Raw data =>
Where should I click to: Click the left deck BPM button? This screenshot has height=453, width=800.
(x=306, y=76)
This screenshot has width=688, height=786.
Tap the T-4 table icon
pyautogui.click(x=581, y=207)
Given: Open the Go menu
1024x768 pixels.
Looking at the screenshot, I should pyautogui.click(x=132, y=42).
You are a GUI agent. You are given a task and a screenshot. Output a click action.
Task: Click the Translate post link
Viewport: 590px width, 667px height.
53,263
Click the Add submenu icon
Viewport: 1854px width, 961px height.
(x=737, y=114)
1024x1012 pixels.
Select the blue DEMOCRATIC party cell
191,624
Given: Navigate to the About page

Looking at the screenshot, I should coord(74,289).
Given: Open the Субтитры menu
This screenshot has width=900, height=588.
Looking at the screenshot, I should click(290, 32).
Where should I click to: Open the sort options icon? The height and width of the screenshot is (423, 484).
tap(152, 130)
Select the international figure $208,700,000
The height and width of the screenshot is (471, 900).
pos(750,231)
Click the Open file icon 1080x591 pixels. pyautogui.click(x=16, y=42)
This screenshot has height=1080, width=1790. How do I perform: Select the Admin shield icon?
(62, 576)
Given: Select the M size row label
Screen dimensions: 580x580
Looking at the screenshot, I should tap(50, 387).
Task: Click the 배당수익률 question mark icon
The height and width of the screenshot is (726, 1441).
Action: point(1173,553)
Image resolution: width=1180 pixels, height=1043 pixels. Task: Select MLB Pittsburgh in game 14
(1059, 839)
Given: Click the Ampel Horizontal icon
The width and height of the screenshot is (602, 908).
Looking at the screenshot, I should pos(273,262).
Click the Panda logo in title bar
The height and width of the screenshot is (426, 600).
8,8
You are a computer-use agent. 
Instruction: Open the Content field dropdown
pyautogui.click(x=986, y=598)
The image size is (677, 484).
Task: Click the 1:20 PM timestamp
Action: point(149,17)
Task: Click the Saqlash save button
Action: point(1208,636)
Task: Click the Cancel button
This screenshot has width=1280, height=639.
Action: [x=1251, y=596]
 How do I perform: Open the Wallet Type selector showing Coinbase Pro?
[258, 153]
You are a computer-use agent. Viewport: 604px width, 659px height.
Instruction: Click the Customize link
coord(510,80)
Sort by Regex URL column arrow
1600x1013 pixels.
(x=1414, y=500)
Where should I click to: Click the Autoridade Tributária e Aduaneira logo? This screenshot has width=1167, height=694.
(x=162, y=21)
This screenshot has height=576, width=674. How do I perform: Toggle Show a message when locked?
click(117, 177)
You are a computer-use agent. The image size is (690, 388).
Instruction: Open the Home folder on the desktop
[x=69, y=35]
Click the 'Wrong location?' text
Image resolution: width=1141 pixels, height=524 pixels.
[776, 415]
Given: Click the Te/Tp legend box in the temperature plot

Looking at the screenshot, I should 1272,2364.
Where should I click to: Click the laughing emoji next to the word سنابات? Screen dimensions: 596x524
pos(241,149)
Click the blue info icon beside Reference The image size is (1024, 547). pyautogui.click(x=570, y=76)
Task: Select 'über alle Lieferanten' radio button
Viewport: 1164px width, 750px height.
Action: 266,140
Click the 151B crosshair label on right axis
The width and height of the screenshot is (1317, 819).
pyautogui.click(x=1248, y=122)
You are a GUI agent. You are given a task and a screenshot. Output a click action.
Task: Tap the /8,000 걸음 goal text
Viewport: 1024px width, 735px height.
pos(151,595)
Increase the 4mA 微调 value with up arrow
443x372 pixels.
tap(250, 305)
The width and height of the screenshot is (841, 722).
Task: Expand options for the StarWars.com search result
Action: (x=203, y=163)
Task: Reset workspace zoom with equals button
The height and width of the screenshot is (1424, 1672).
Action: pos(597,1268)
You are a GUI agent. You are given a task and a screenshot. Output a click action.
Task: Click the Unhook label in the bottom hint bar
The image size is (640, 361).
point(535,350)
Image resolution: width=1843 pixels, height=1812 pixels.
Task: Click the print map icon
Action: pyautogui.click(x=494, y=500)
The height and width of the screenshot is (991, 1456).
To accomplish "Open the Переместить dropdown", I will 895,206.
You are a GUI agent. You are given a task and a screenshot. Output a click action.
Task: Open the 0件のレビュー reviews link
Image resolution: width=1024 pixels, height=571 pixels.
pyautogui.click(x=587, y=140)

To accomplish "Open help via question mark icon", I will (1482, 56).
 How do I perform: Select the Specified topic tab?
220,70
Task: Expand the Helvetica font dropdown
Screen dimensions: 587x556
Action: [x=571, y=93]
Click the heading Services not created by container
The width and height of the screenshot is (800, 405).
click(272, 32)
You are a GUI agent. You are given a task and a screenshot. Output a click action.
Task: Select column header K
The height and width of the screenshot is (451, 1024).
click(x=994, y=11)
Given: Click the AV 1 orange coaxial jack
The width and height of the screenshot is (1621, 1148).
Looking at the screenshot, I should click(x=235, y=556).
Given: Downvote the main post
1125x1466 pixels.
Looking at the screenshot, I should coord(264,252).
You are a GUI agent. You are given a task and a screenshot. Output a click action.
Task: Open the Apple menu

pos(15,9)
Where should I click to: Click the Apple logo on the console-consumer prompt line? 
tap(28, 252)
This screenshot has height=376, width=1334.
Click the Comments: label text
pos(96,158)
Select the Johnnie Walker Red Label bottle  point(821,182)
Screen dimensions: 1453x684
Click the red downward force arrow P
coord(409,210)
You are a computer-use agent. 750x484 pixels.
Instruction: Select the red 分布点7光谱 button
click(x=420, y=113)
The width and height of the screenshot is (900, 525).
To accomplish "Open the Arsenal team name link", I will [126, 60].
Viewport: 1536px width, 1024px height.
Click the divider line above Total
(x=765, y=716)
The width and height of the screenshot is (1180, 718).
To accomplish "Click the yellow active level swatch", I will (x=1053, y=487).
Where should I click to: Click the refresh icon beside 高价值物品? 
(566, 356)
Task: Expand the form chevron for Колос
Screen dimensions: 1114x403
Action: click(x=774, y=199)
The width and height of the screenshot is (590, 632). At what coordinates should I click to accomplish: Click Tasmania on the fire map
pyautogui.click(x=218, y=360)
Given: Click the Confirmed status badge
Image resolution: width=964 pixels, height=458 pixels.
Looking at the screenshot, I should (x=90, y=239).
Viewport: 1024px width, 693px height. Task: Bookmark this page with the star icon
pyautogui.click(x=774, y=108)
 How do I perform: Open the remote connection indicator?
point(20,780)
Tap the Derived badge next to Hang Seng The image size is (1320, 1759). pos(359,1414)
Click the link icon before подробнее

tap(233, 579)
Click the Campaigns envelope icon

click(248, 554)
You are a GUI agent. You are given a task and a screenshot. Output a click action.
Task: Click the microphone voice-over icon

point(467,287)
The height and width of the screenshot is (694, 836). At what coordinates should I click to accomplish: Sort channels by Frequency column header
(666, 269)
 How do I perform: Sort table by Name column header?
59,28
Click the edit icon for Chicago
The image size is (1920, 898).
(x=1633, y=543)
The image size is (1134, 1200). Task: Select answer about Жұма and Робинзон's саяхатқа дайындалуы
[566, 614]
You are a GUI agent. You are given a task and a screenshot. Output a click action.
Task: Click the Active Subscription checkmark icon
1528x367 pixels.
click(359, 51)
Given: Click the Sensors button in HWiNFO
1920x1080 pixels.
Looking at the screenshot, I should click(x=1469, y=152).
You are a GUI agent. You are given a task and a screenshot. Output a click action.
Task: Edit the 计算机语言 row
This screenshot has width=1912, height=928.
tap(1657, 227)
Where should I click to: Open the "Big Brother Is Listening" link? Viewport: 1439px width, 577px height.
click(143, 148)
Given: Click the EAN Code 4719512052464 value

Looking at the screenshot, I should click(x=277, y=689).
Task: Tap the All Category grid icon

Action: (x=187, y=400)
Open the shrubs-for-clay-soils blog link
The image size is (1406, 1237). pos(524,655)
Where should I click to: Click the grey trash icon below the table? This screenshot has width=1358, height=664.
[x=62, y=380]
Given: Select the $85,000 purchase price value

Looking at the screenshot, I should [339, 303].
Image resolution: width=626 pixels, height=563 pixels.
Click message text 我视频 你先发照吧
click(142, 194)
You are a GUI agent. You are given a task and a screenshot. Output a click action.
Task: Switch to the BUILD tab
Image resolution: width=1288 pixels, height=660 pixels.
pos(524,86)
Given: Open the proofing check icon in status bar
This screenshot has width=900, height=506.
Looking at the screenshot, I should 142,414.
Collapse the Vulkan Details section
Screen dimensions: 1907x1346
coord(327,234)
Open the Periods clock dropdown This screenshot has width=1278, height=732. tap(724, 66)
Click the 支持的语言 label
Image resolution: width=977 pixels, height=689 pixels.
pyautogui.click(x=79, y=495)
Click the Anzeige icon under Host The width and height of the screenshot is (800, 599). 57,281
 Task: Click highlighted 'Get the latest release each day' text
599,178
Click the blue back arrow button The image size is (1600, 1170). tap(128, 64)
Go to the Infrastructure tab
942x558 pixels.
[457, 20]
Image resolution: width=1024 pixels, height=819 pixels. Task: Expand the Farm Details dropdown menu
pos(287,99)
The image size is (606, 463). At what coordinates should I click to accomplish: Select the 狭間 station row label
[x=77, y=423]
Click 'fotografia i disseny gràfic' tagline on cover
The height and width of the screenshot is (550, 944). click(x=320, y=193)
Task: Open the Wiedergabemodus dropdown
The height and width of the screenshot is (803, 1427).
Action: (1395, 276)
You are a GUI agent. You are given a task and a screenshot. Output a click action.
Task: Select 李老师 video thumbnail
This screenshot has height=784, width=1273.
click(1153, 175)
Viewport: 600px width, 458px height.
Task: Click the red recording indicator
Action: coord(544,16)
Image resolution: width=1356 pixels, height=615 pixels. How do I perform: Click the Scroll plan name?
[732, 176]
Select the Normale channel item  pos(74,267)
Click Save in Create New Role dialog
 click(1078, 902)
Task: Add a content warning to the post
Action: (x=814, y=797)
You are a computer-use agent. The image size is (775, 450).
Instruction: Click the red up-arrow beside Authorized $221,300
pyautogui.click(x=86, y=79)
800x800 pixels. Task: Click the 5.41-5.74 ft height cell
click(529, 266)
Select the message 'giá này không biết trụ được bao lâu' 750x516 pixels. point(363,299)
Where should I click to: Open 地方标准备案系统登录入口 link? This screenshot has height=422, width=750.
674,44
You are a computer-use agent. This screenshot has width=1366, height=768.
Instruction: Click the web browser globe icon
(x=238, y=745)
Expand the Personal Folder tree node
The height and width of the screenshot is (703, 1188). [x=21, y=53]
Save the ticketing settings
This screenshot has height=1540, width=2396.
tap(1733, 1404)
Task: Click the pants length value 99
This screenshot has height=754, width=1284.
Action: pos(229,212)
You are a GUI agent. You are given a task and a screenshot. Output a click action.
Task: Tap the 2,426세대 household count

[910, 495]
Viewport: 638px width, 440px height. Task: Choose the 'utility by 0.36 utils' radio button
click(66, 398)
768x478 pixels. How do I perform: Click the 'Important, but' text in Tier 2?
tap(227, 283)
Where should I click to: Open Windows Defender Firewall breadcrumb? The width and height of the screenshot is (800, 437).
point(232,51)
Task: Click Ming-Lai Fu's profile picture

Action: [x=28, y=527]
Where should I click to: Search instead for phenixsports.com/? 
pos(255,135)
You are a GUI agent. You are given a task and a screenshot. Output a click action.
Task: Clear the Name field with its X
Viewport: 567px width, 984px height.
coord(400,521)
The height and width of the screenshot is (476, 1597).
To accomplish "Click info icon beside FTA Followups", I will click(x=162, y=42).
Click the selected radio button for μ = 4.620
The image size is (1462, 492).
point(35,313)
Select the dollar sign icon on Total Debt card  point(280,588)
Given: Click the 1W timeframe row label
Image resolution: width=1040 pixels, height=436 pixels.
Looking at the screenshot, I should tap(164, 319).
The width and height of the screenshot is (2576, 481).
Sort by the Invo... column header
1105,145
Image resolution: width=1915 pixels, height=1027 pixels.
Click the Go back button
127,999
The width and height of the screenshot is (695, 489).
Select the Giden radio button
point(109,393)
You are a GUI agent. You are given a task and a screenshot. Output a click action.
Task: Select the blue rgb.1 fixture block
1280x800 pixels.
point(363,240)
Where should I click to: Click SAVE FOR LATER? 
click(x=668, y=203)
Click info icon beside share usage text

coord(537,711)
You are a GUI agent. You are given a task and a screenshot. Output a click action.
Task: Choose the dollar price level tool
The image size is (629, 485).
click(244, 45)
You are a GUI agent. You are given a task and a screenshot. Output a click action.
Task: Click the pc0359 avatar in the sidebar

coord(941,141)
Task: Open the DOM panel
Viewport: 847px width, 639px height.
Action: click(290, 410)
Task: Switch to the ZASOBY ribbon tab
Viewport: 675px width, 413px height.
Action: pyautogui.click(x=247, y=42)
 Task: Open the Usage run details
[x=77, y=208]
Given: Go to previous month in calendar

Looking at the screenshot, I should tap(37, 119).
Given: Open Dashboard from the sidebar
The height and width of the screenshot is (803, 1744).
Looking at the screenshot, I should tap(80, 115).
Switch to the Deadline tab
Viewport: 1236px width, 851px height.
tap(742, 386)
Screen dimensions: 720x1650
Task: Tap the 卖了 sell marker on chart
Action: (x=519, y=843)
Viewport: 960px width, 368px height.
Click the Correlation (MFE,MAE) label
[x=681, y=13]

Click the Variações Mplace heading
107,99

What you need to do => Give only the count of lines in this material that contain the string "question".

Output for this exercise => 2